Zelfportret
Margo Slomp
I
Gehurkt voor een leeg vel wit papier, potlood of krijt in de aanslag,
tekent de kunstenaar een zelfportret. Hij kijkt in de spiegel tegenover
hem, zoekt een startpunt ergens op het oppervlak van zijn gezicht
en zet de eerste lijnen. Soms lichtvoetig en aarzelend, steeds vaker
resoluut en dwingend. Het gezicht breekt open, het oppervlak krijgt
diepte en er ontstaat een ruimte die hij kan verkennen. Dan legt
hij de tekening aan de kant, pakt een ander vel of werkt door aan
een portret dat hij al eerder is begonnen. Zijn gelaat verschijnt
telkens opnieuw: uitwaaierend over het vlak, opengebroken, dicht
op elkaar gekrabbeld, scherp en hoekig gesneden, met lange, vloeiende
bewegingen of in haastige, korte ritmes neergezet.
II
Aan de wand van mijn overloop hangt een tekening. Het is een vol
en bijna woest portret. Stevige, donkere halen contékrijt
in zwart, bruin en olijfgroen en subtiele kronkellijnen in geel,
groen en rood vormen samen een schets van een langwerpig gezicht.

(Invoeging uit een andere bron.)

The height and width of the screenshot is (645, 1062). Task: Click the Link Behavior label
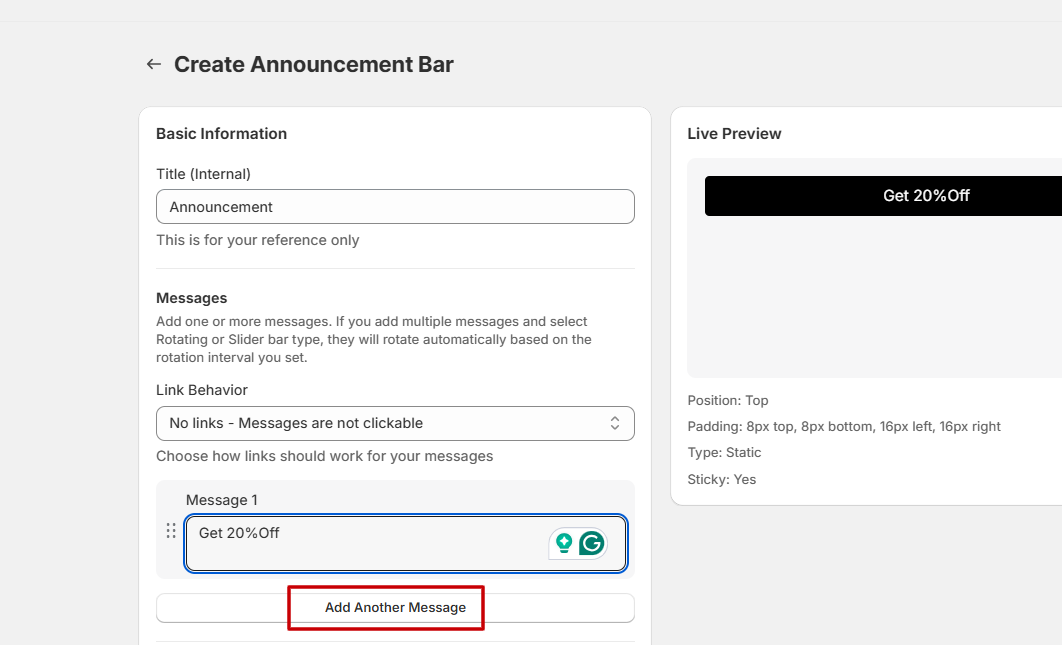coord(202,390)
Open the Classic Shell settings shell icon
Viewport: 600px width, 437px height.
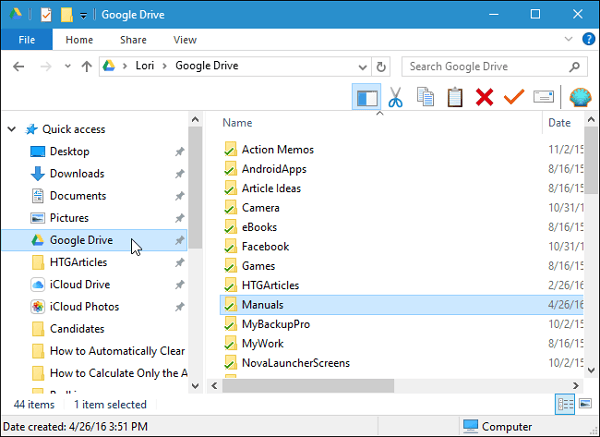(580, 98)
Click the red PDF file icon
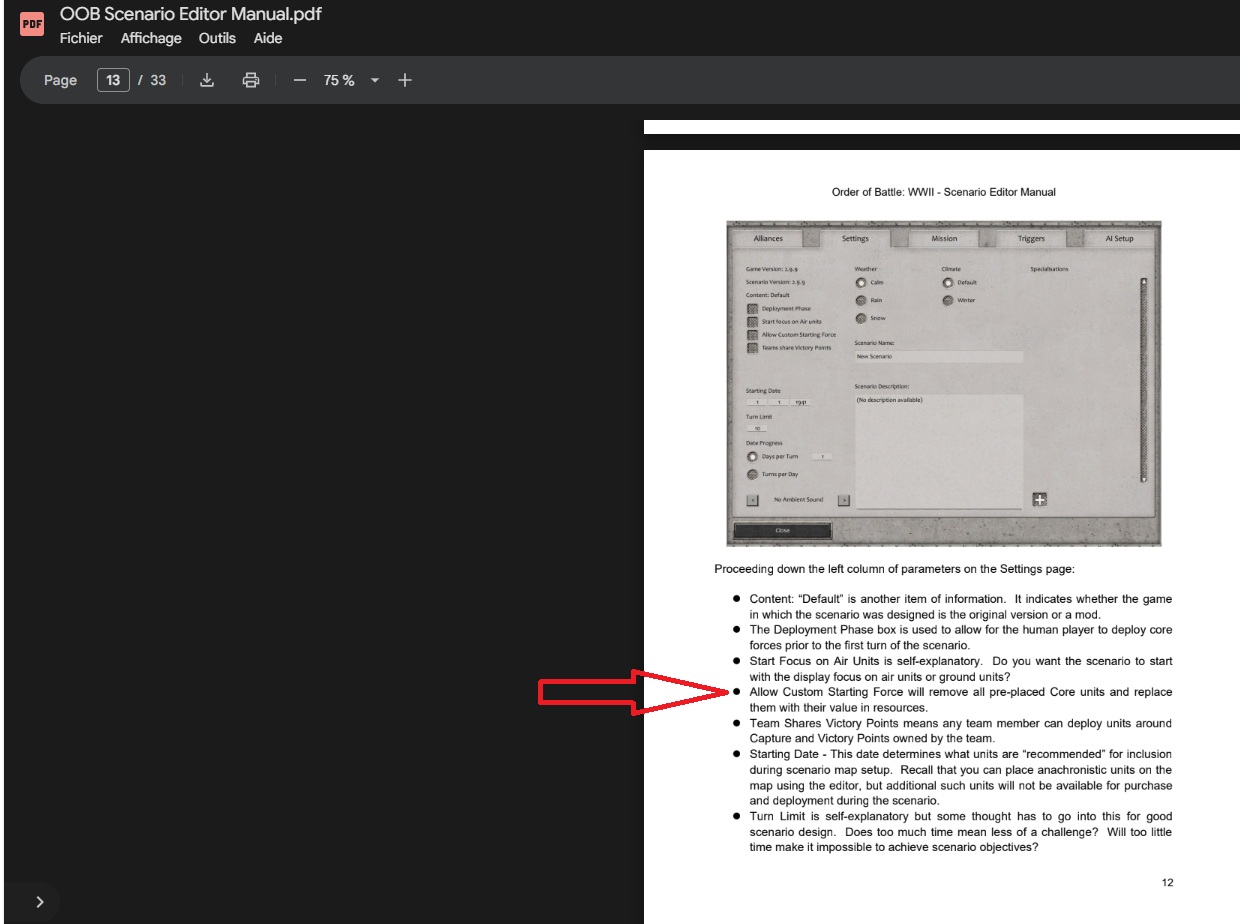The width and height of the screenshot is (1240, 924). click(32, 24)
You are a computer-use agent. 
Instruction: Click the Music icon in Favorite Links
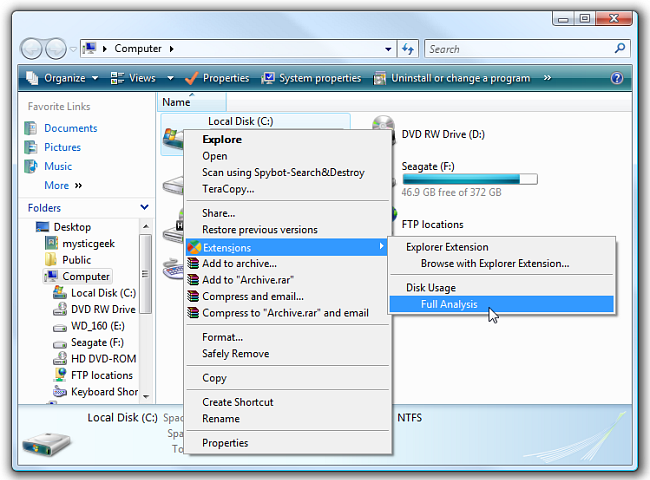(30, 166)
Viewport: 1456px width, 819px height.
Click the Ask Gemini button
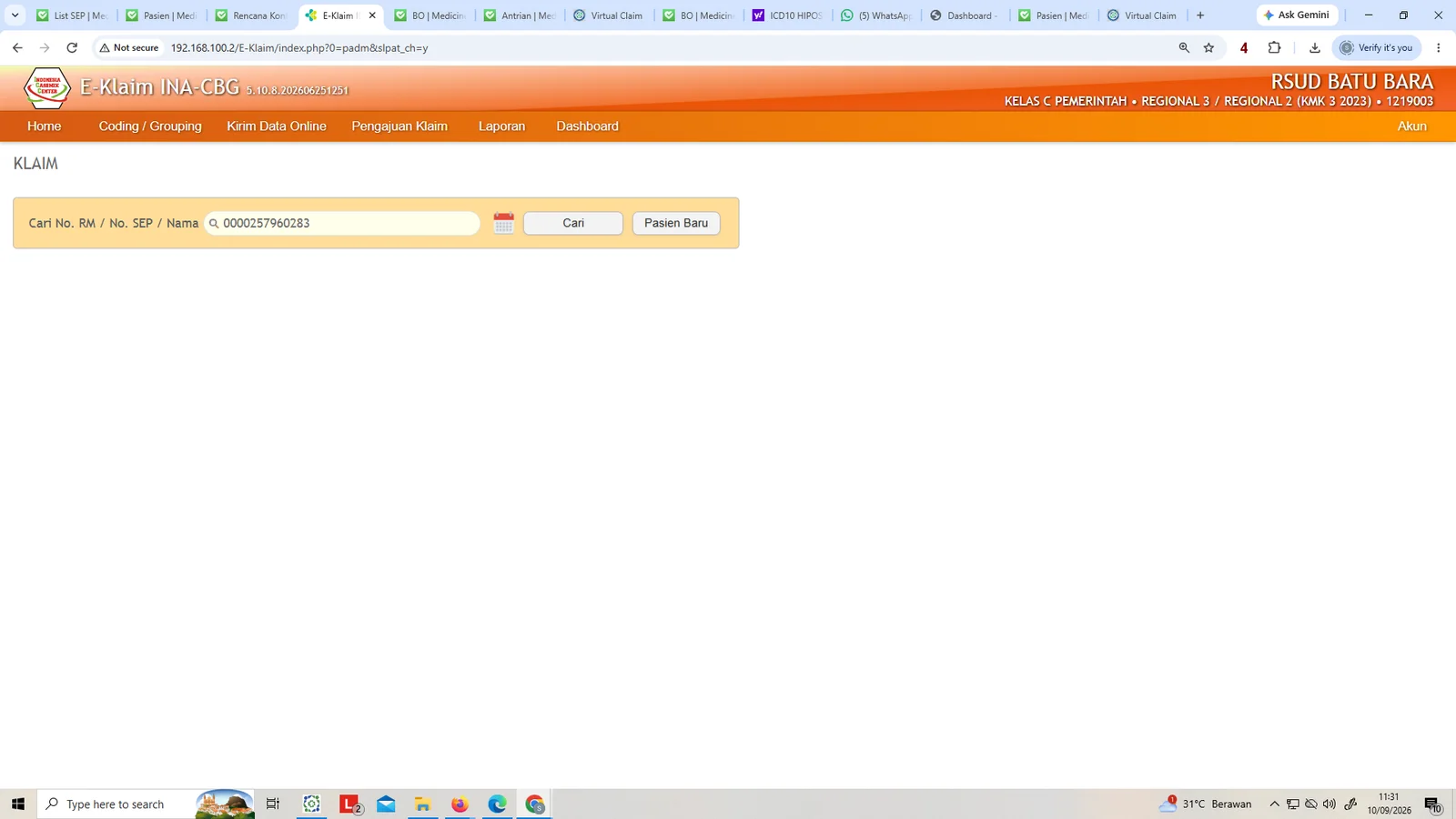[x=1297, y=15]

Ik noem het een schets omdat het geheel van lijnen maar geen gelaat
wil worden. Tegelijkertijd is het er de essentie van. Het gezicht
is uit elkaar getrokken; ogen, neus en mond zijn verstrengeld in
een nieuwe samenstelling waarvan het verband nog onduidelijk lijkt.

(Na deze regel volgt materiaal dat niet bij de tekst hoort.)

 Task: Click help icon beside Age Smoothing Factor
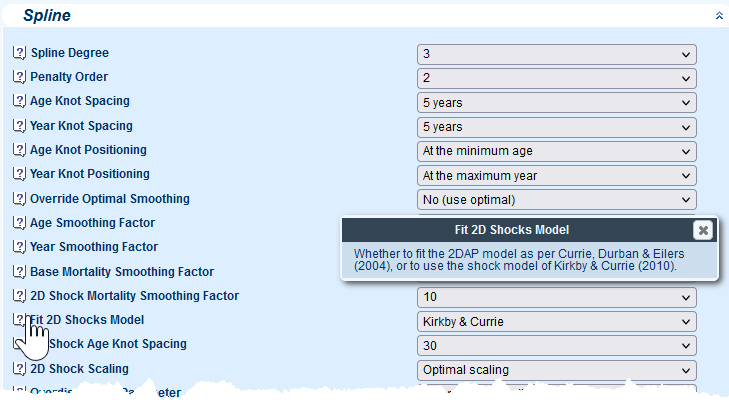tap(19, 224)
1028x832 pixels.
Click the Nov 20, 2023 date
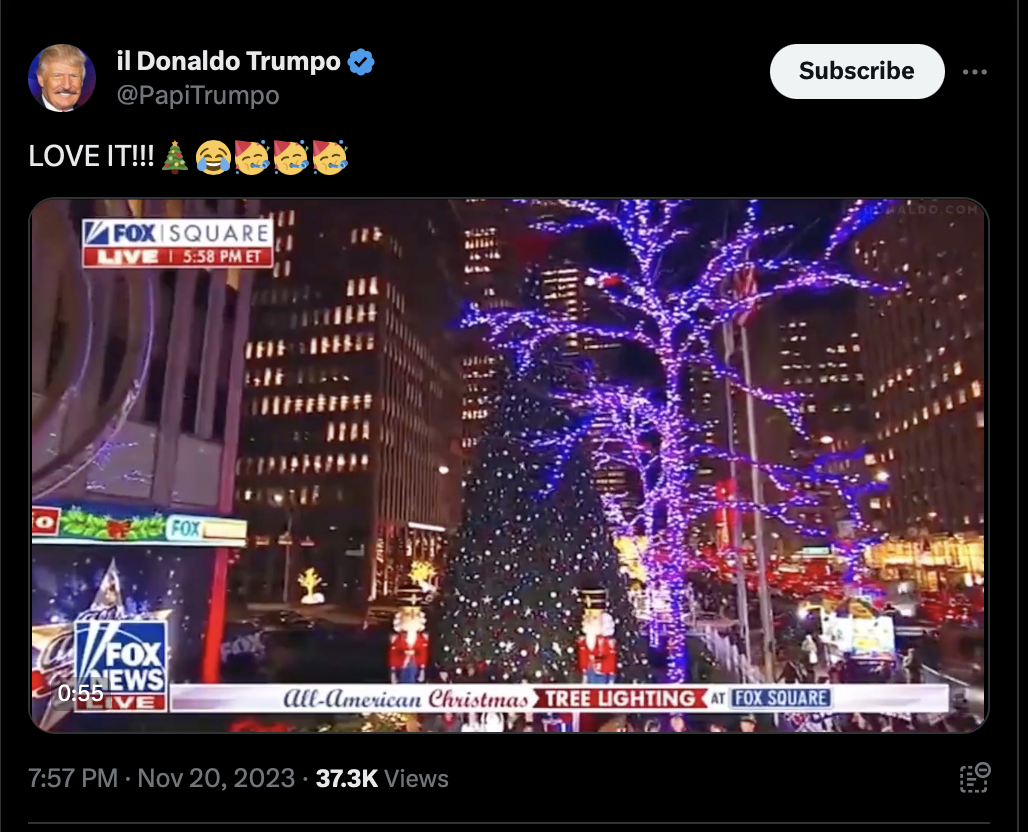(x=216, y=778)
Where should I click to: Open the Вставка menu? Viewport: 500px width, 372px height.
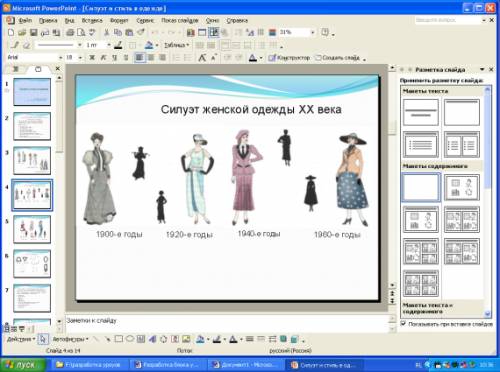(92, 21)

Niet alleen de vraag: 'Wat zie ik?' dringt zich op, maar ook: 'Hoe
kijk ik eigenlijk?'
Sinds enige tijd draag ik een bril en zelden werd ik meer geconfronteerd
met de beweeglijkheid van het kijken dan de afgelopen weken. Iedere
wending van mijn hoofd maakt mij licht misselijk: in het centrum
van mijn blikveld verschijnt de wereld scherp en helder als nooit
tevoren, maar in de periferie kantelt en wiegt alles. Mijn hersens
moeten duidelijk wennen en dat kan nog wel even duren volgens de
opticien.
Elke morgen en avond bestudeer ik mijn eigen gezicht in de spiegel
van de badkamer. Ik ben dan redelijk of minder tevreden, zie oude
en nieuwe onregelmatigheden en verbaas mij over alweer meer grijze
haren. Kijken doe ik iedere dag, maar betekent dit dat ik mezelf
ook zie?
III
Volgens fenomenoloog Maurice Merleau-Ponty is de wereld die door
de kunstenaar in het kunstwerk tot uitdrukking wordt gebracht een
voor ons herkenbare wereld, omdat het kunstwerk allereerst een lichamelijke
expressie is die voortkomt uit de lichamelijke verbondenheid die
de kunstenaar heeft met de wereld.*i 'Het raadsel blijft hierin
bestaan dat mijn lichaam tegelijk ziend en zichtbaar is. Dat wat
alle dingen bekijkt, kan ook zichzelf bekijken, en dus in dat wat
het ziet tegelijk de "andere kant" van zijn vermogen tot
zien herkennen. Het ziet zichzelf terwijl het ziet, het voelt zichzelf
terwijl het voelt, het is zichtbaar en waarneembaar voor zichzelf'.*ii
De bedoeling van de [schilder]kunst ligt volgens Merleau-Ponty niet
zozeer in het reflecteren of het nabootsen van het zichtbare, maar
in het zichtbaar maken.*iii In die opvatting toont de kunstenaar
dat wat zich aan het gewone zien onttrekt. De beschouwer kan op
zijn beurt kijken 'volgens of met de schildering'. *iv
IV
Iedere keer als ik mijn trap op ga, zie ik het portret hangen. Soms
loop ik zonder aandacht door, vaker vertraag ik mijn pas en laat
ik mijn blik over het oppervlak glijden. Geregeld sta ik bij het
werk stil, laat ik mij meevoeren door de tekening en kijk ik naar
het gezicht op het papier. De zelfportretten van Arjan van Es zijn
meer dan een oppervlakkige verkenning, ze zijn een weergave van
het doorvoelen van het eigen gelaat. De kunstenaar breekt zijn gezicht
en blikveld open en doet ons zien.
*i Filosofe Jenny Slatman
vat zo de visie van Merleau-Ponty samen in haar inleiding op de
vertaling van de verzamelde radiolezingen die hij in 1948 hield.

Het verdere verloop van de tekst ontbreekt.